Hi, I’m currently working on designing/constructing a laser cutter for the local makerspace. Because of good prior experiences with Reci, I’ll probably go with a Reci T2 laser tube (90W-100W) — enough power for serious cutting while still being able to do (light) engraving.
As for the power supply, I’m thinking of getting the Cloudray MYJG-100W, mainly because of the built-in potentiometer that will allow me to limit it to 24mA output current (i.e. the maximum recommended current for a Reci T2) rather than its default 30mA. But… is it compatible with the Reci T2? I’ll have to admit that the electronic aspect of laser cutters is my weak spot — I’m not entirely sure what kind of signal(s) a PSU sends to a tube. I know that it’s at a very high voltage (around 25kV), and I’ve read that it’s a high-frequency pulse rather than a continuous signal… But that’s about it — I’d love to learn more about it.
Now, there is also the 100W HY-DY13 power supply, which appears to be aimed at Reci tubes (though mainly the Reci W2 I think). Its maximum output current is 28mA, but unfortunately it does not appear to have an exposed potentiometer to limit it to 24mA. I don’t like this, as it means the power will have to be limited using the (RUIDA) firmware and/or (Lightburn) software (which other users in the makerspace might — unintentionally — mess up).
Naturally, I’ve tried to ask the above question(s) to Cloudray, but (maybe due to a language barrier) I’ve been unable to get a clear answer. Hopefully some of you have some experience with the above. Thanks!
Sorry that I don’t have any these items. The Cloudray power supplies look nice but you can’t beat buying a matching PS for a given tube. Be aware there are Reci counterfeits out there.
As far as limiting power…the controller handles that. You would have to access controller settings in a special place in Lightburn that have nothing to do with running a job. It also has limits and calibration setting that they don’t/shouldn’t want to mess with.
I guess if you can’t trust them to stay away from those setting how do you expect them to safely operate the machine?

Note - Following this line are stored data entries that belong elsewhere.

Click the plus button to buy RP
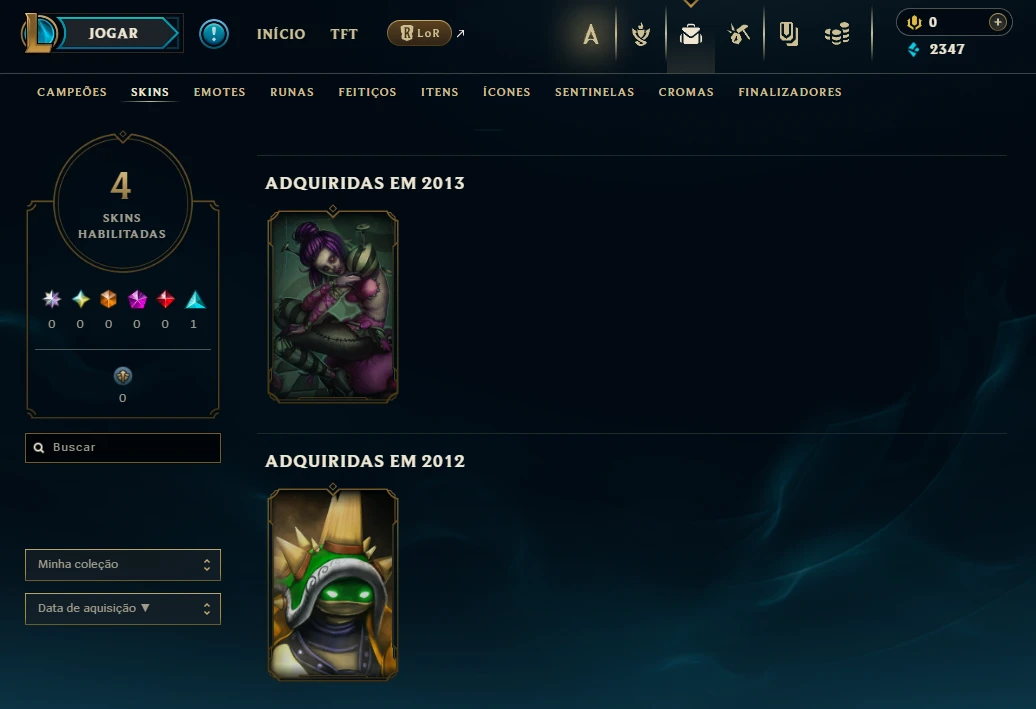This screenshot has height=709, width=1036. [997, 22]
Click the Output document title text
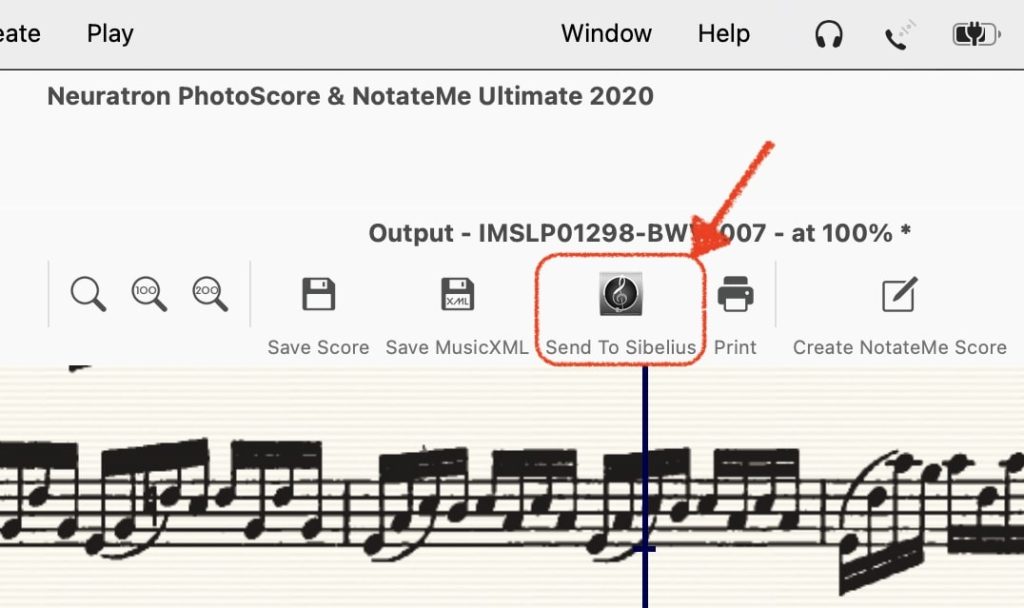1024x608 pixels. click(x=639, y=233)
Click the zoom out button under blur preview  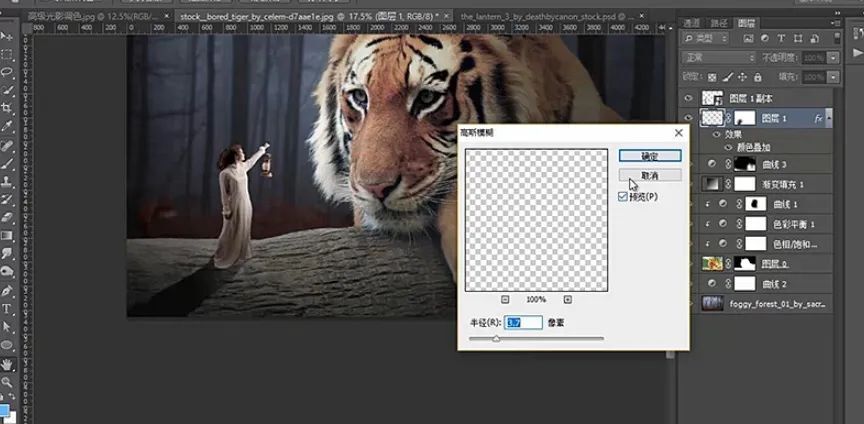[x=504, y=299]
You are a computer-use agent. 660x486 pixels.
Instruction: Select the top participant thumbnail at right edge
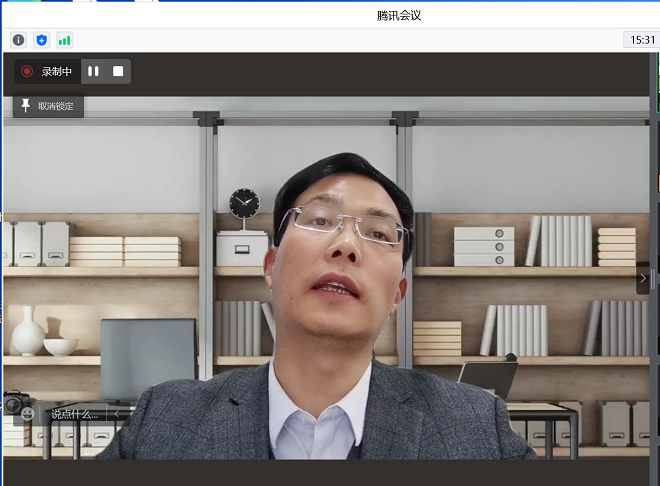657,80
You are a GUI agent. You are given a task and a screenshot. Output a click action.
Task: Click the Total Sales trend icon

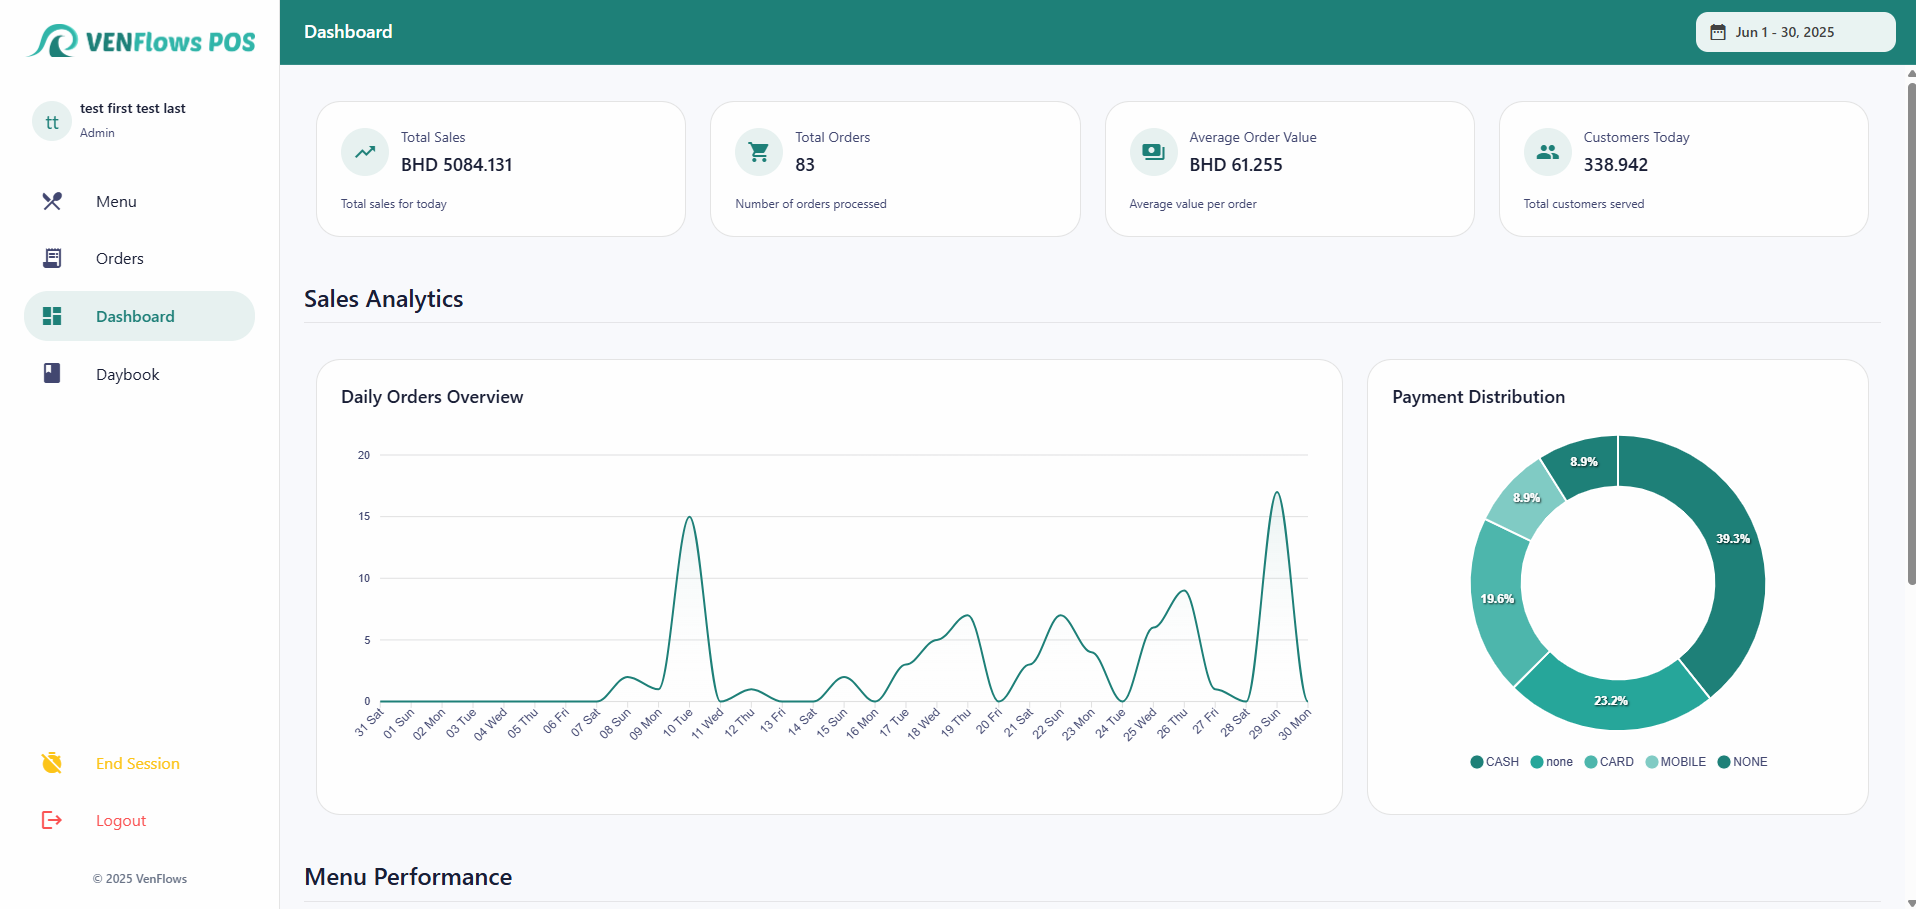click(365, 152)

Or not mess with the PS settings? If you don’t trust them maybe you should bag the expensive laser idea and switch to coping saws and wood burners?
Jack, I thought I saw a post a while back saying that the hole on the PS is an LED indicator showing the laser is being powered. Not talking specifically about the models in this post btw. So you could be correct.
Have a MYJG-100W. You need to get the OLED screen with the external pot that plugs into the RJ45, it’s like $20.
I think there’s a way to set it with a potentiometer, but I got a bit confused as the Chinese laser mfg already had those pins occupied so it’s not even clear what to do. Just get the OLED one, it’s cheap.
It’s meant to fit in the ammeter spot up front by the panel, but you might bury it inside the frame just so people can’t dial it to another power. Or, you could take off the knob, saw off part of the shaft and slot it so you can still use the screen up-front while making it clear this is not a user adjustment. Again, it’s a surprisingly cheap add-on.
But, the digital screen is less useful than analog needle meter, IMHO. You can better see where the peak is. So, I’d say bury it by the supply.